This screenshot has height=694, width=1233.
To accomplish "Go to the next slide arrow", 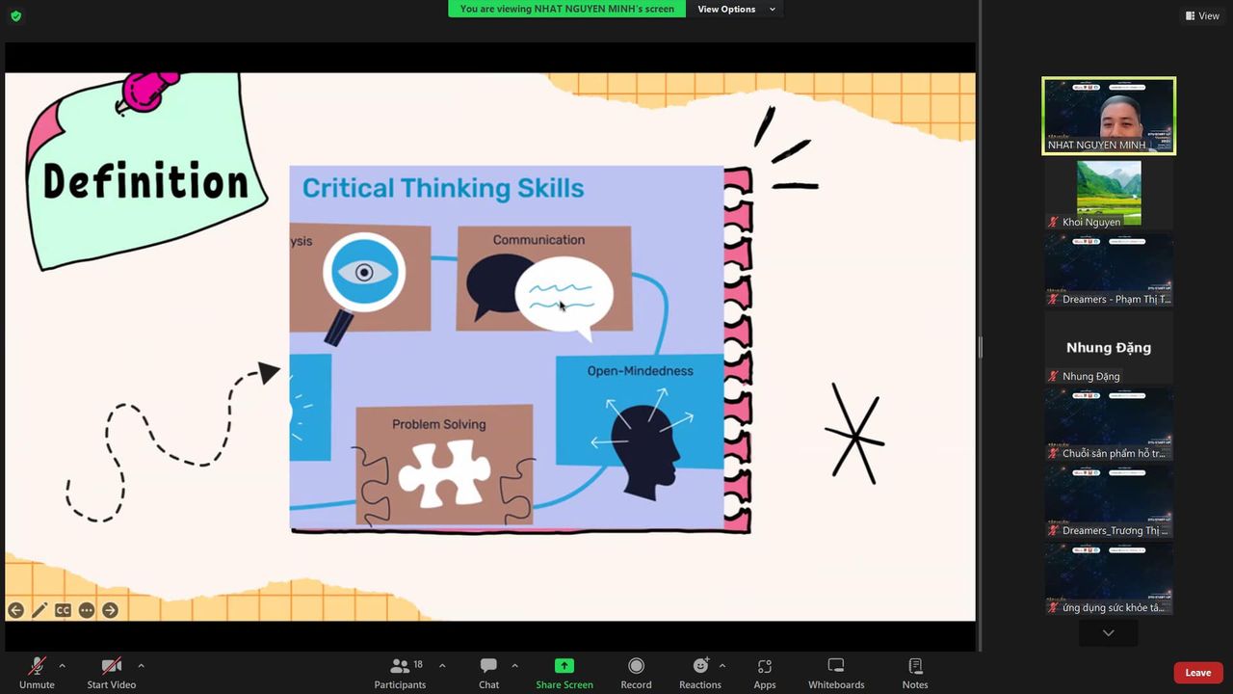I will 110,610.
--
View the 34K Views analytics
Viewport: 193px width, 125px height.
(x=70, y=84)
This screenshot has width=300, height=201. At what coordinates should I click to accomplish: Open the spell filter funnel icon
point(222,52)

§ **EXERCISE OBJECTIVE**
Rewrite everything from the line containing "This screenshot has width=300, height=201." down to the line containing "point(222,52)", putting "search filter" in place of "spell filter" and leaving all else as it is.

§ **SOLVED EXERCISE**
This screenshot has width=300, height=201. At what coordinates should I click to accomplish: Open the search filter funnel icon
point(222,52)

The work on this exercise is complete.